Guide personalities: when the tour feels like you’re dining with a friend
One of the strongest compliments from the provided experiences is how guides connect Valencia food to daily life. Aiana, for example, comes up with comments about being easy to talk with and tailoring the pace based on what people like. Daniel is described as fantastic and a strong ambassador for the city, and Veronique is praised for taking people to places locals would actually choose.
There’s also a practical win: at least one experience mentions the guide was accommodating when it came to allergens. That doesn’t mean you should assume everything is safe without asking. But it does suggest the guides take food needs seriously, which is worth noting.
If you’re traveling solo, it can feel especially useful. One experience mentioned a group of two turned into a private tour feel. With a small group, the walk feels less like a performance and more like real conversation.
What you’ll see while you eat (and how to get more out of it)
You’ll be walking through downtown Valencia in Ciutat Vella, and you’ll stop for sightseeing while the food happens. You don’t need to be a history buff to enjoy it. Think of the sights as anchors.
The start and end points help you stitch the night together:
- Start at Plaça del Comte de Bunyol
- End around Cattedrale di Valencia
That makes it easier to plan what you do next afterward. After the last tapas and the last drink, you’ll still be near a major landmark instead of wandering far from where you started.
If you want photos, try to be quick at each stop. Food tours can move fast because everyone is tasting at roughly the same time. You’ll get plenty, but you’ll save the best shots by being ready.
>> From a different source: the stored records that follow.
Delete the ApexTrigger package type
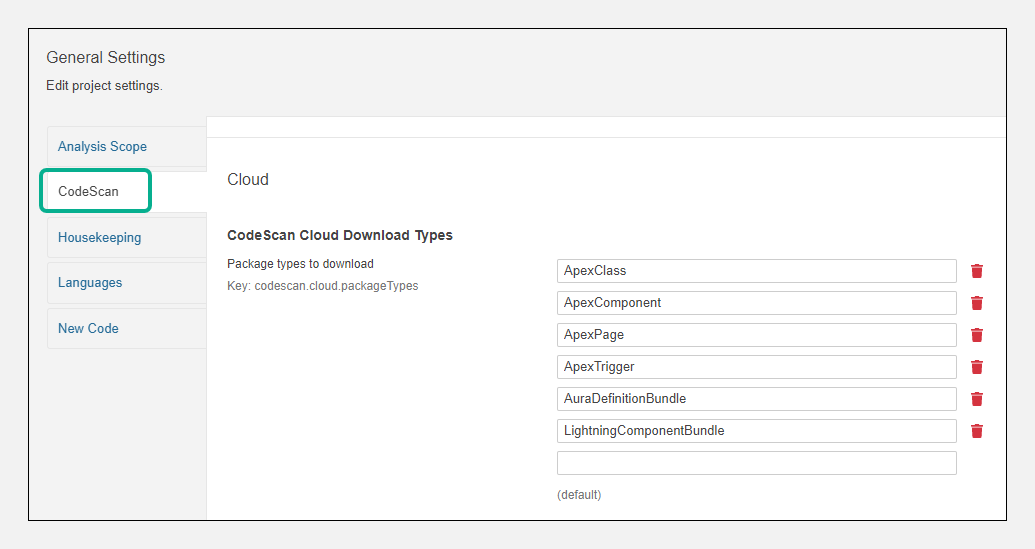 977,367
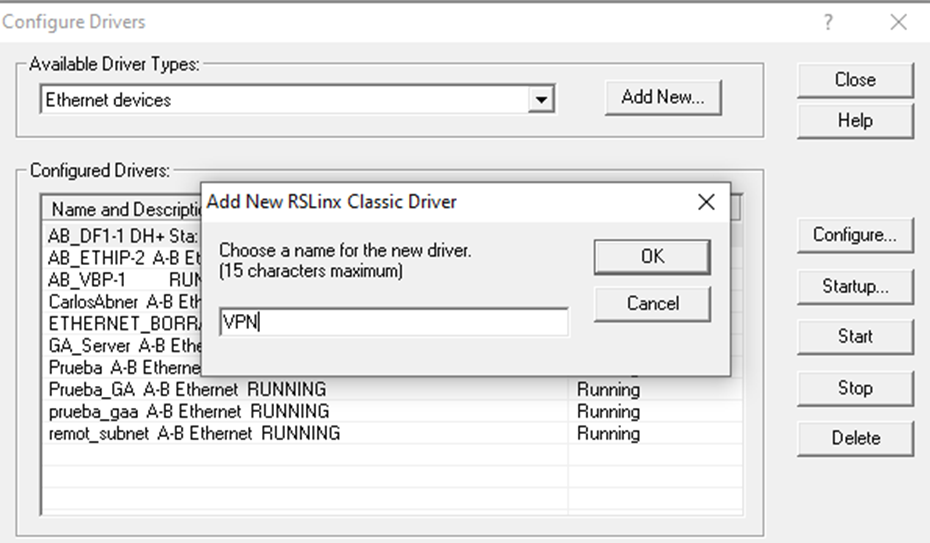Close the Add New RSLinx Classic Driver dialog with X

click(706, 202)
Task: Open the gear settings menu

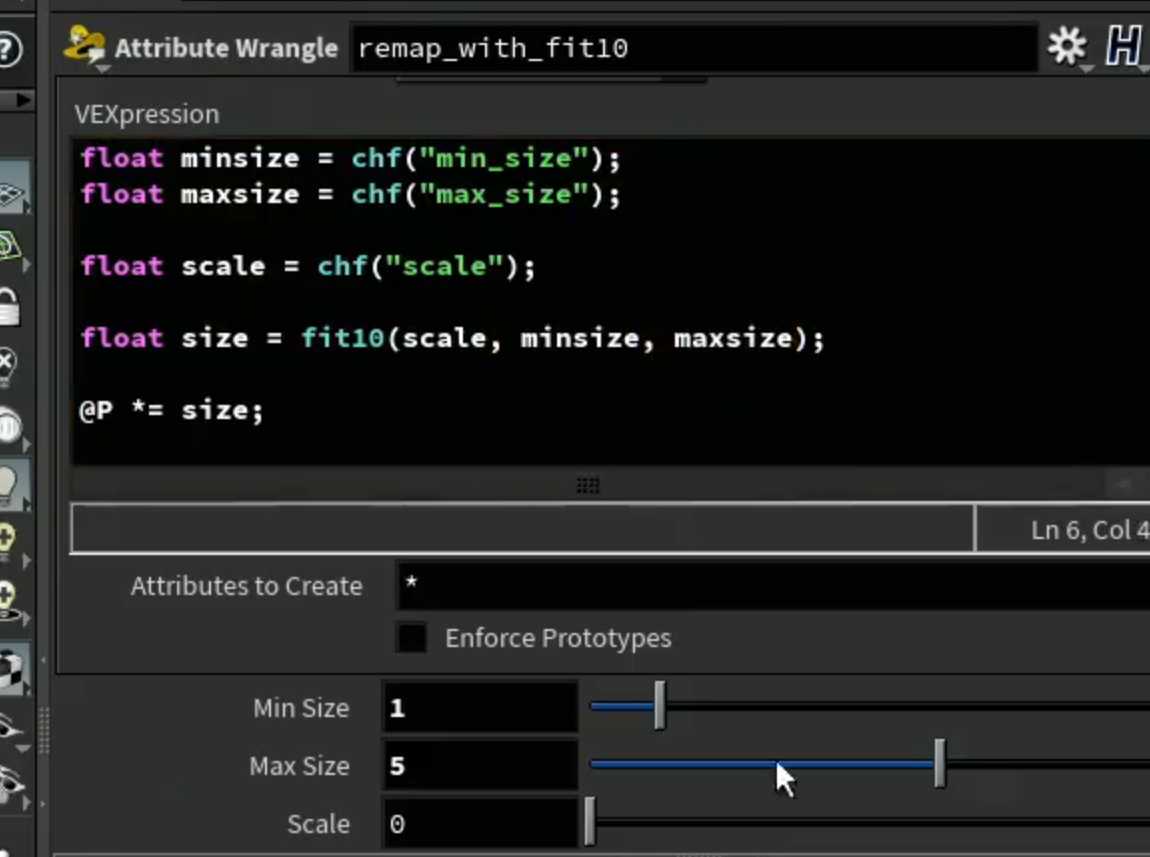Action: pos(1066,46)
Small considerations that can affect your comfort
This tour is designed for walking, so plan for your feet. Comfortable shoes are a must.
Also keep your bag situation simple. Luggage or large bags aren’t allowed, and pets aren’t allowed either. The goal is to keep movement easy between bars.
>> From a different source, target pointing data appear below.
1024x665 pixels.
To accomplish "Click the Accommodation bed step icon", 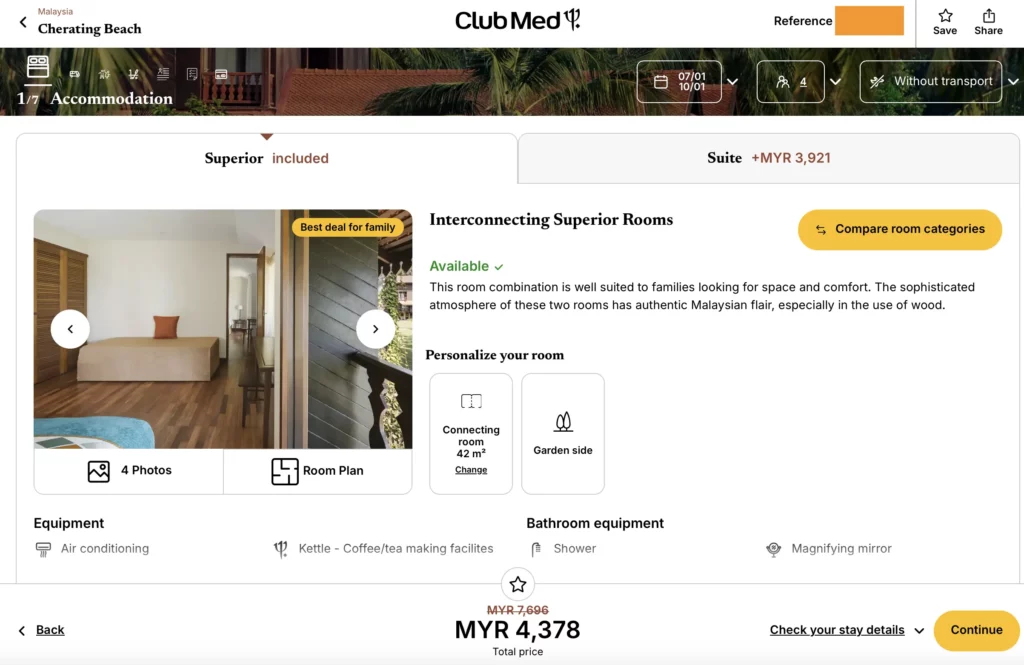I will pos(38,67).
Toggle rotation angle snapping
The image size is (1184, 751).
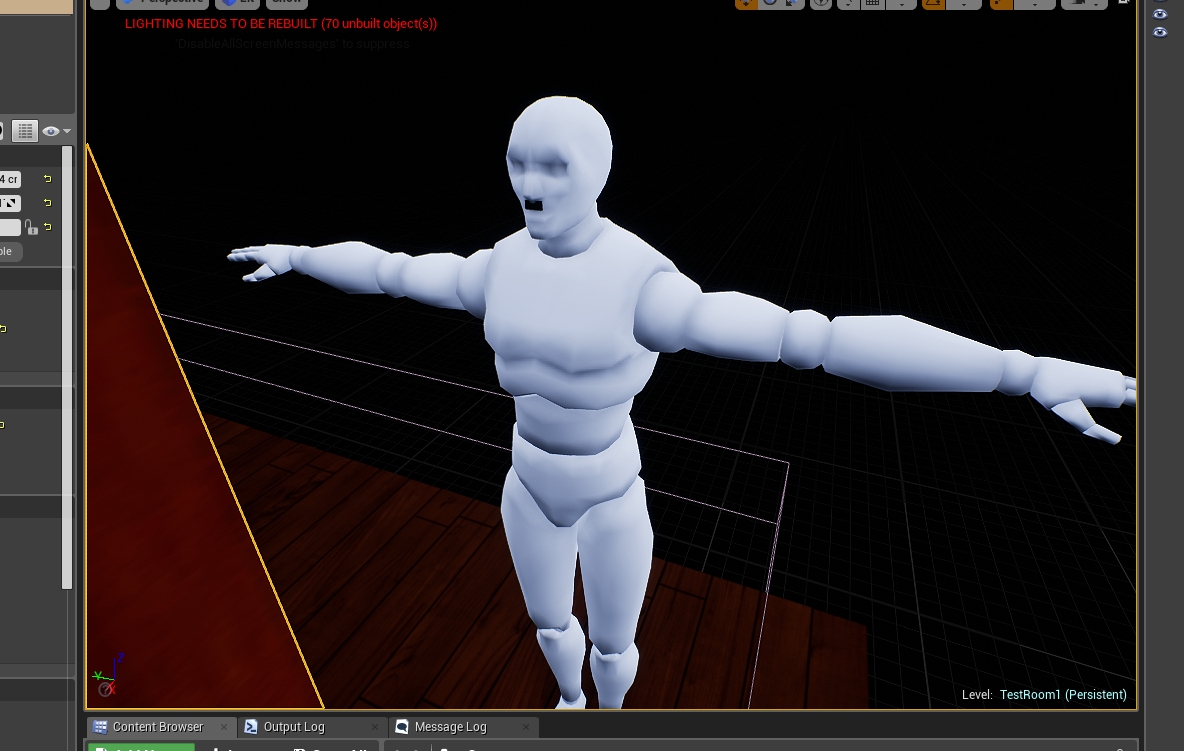(933, 3)
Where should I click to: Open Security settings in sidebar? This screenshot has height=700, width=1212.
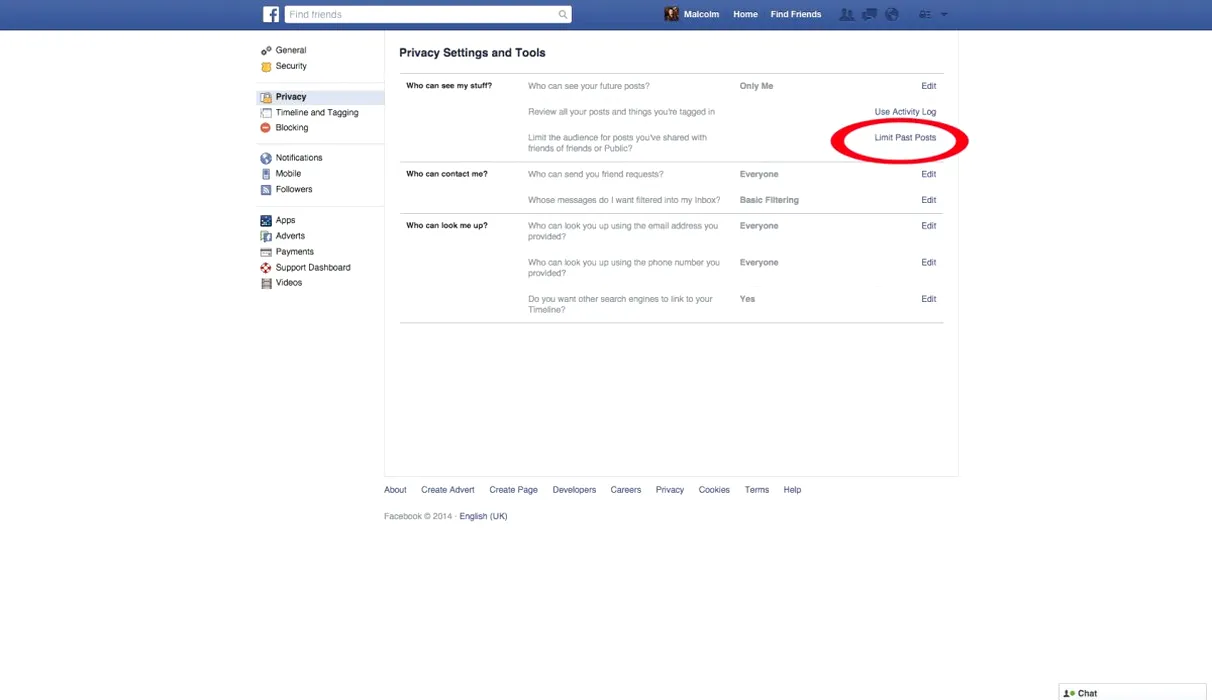tap(291, 66)
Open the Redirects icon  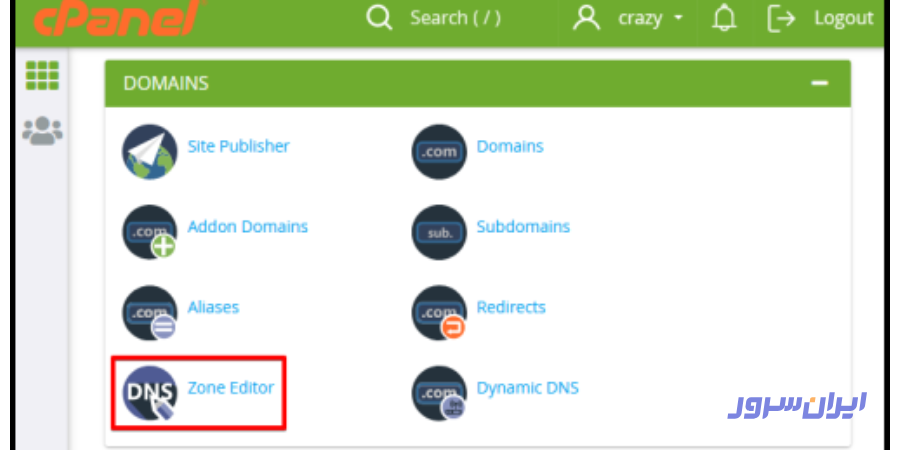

One other limitation: it’s not suitable for people with mobility impairments. If that’s you, don’t force it. You’ll enjoy Valencia more with an option that matches your pace.
Should you book this Valencia tapas & drinks with a local?
If you want a straightforward way to eat like a local in Valencia’s city center, I’d say this tour is a strong fit. You get a built-in route, multiple tastings, and drinks that signal Valencia—without spending your night hunting menus and translations.
Book it if:
- you love tapas and want to try more than one classic
- you’d rather follow a local plan than wing it through Ciutat Vella
- you like a small-group vibe where you can ask questions
Skip it if:
- you need a tour that’s easy on mobility
- you hate walking and tight transitions between bars
- you only want one or two dishes and don’t care about the local context
Bottom line: for the money, this is more like several good meals guided by someone who knows which bars fit the dishes. If that’s your style, you’ll likely have a very satisfying night in Valencia.
FAQ
Where does the tour start and end?
You meet at Plaça del Comte de Bunyol. The tour finishes at Cattedrale di Valencia.
How long is the walking tour?
The tour lasts 3.5 hours.
How many food stops will we visit?
The experience includes at least 4 stops for food tasting.
What’s included with the price?
The tour includes a guided walking tour plus food and drinks, and at least one serving of food is included at each stop.
Are water and alcoholic drinks included?
Yes. Water and alcoholic drinks are included.
Is the tour suitable for people with mobility impairments?
No. The tour is not suitable for people with mobility impairments.